Cada mes de julio, la capital de Catamarca se transforma en la gran vidriera cultural del país con la Fiesta Nacional e Internacional del Poncho, una de las celebraciones más importantes y emblemáticas de la provincia.
La fiesta, que se realiza de manera ininterrumpida desde 1967 (con excepción de algunos años durante la última dictadura), dura aproximadamente diez días y tiene como epicentro el Predio Ferial de Catamarca. Su origen se remonta a 1954 como Festival del Tejido Catamarqueño, con el objetivo de reivindicar el poncho de vicuña como la prenda más representativa de nuestra identidad.
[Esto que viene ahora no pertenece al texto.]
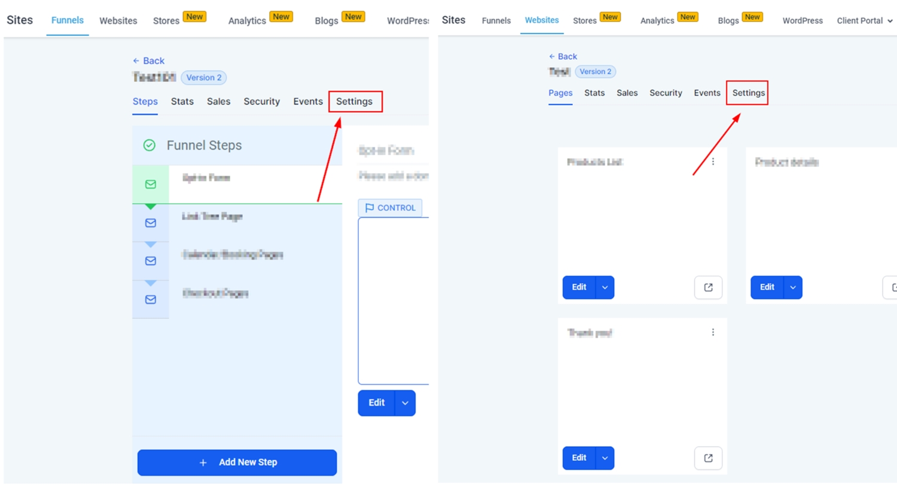Click the WordPress tab in right-side navigation
The width and height of the screenshot is (897, 485).
tap(803, 20)
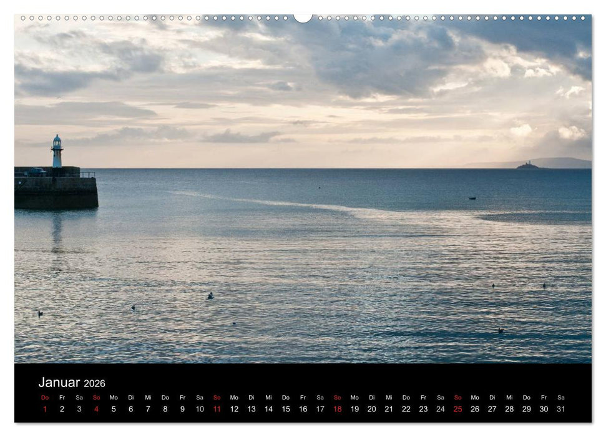The height and width of the screenshot is (437, 606).
Task: Click the lighthouse in the harbor photo
Action: [57, 152]
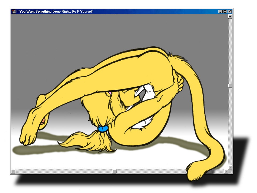Screen dimensions: 257x193
Task: Click the horizontal scrollbar left arrow
Action: (13, 171)
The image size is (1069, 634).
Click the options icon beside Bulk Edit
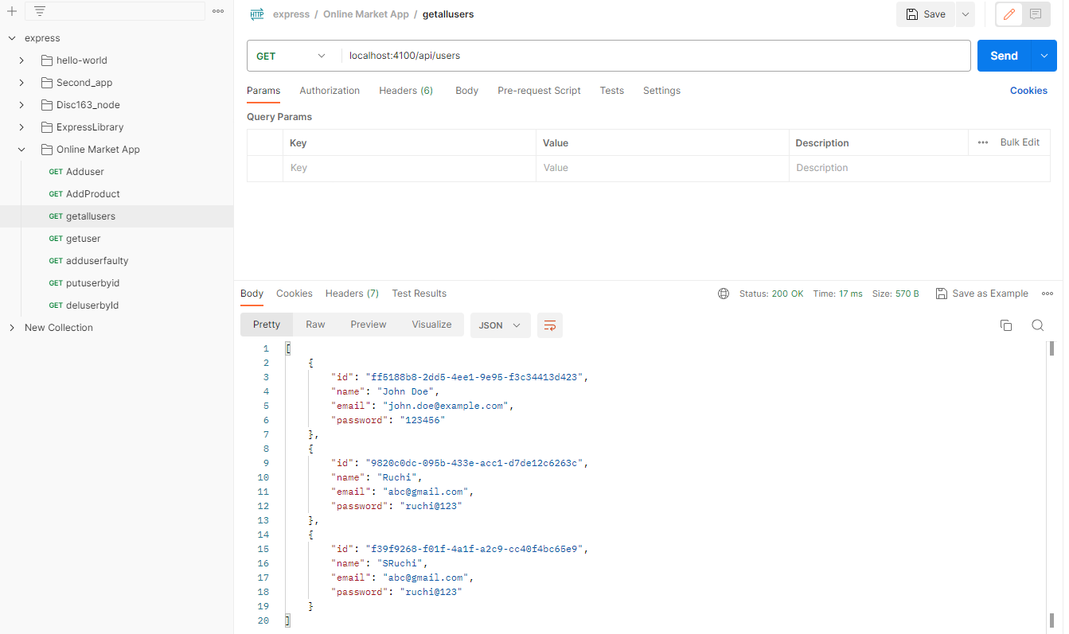[x=983, y=142]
Esta gran fiesta rinde homenaje a las tradiciones ancestrales de los pueblos diaguitas-calchaquíes y a la industria del tejido regional. Durante los días del evento, miles de visitantes pueden disfrutar de:
- Una masiva muestra artesanal con expositores de todo el país: ponchos, tapices, alfombras, cestería, trabajos en cuero, joyería con piedras semipreciosas y esculturas.
- Un festival folclórico de primer nivel con artistas locales, nacionales e internacionales (como Soledad, Los Tekis, Jorge Rojas y muchos más).
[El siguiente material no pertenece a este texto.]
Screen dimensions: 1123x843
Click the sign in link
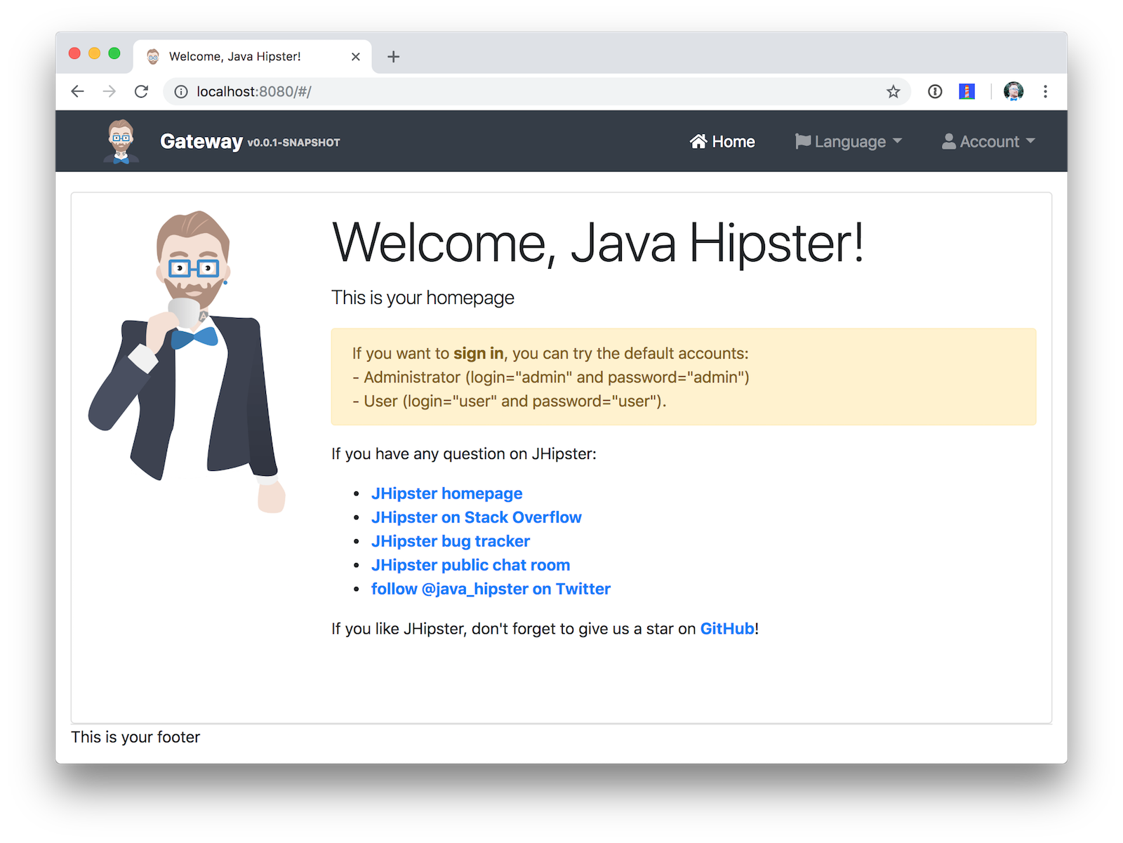478,354
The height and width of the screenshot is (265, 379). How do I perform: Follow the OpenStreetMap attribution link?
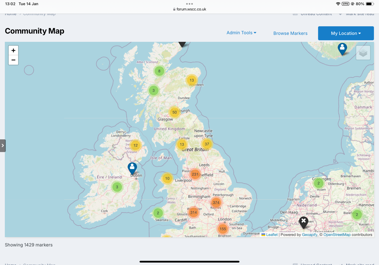click(x=337, y=234)
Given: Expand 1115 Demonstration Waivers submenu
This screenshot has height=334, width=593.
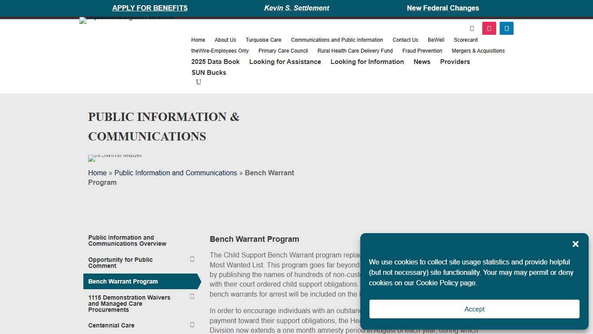Looking at the screenshot, I should point(192,297).
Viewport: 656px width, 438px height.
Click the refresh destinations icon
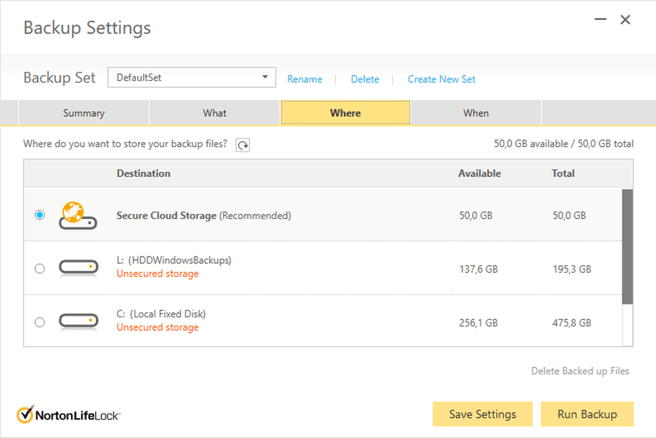(x=243, y=145)
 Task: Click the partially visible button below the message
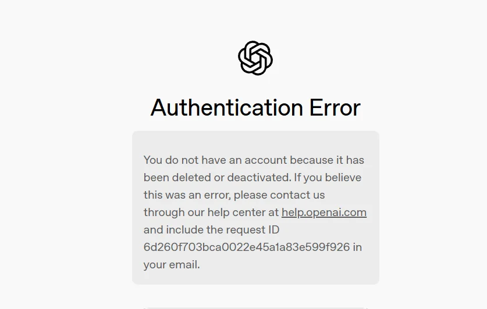[x=255, y=307]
Más que un simple evento, la Fiesta del Poncho es un espacio de encuentro que rescata la historia, la cultura y los paisajes de Catamarca. Representa el orgullo por nuestro tejido artesanal de alta calidad y evoca aquellas antiguas reuniones de esquila, hilado y tejido que unían a las comunidades.
Con entrada libre en la mayoría de sus actividades, es una oportunidad ideal para catamarqueños y turistas que quieren vivir de cerca lo mejor del folclore argentino en un ambiente familiar y festivo.
Julio en Catamarca tiene color, música y tradición.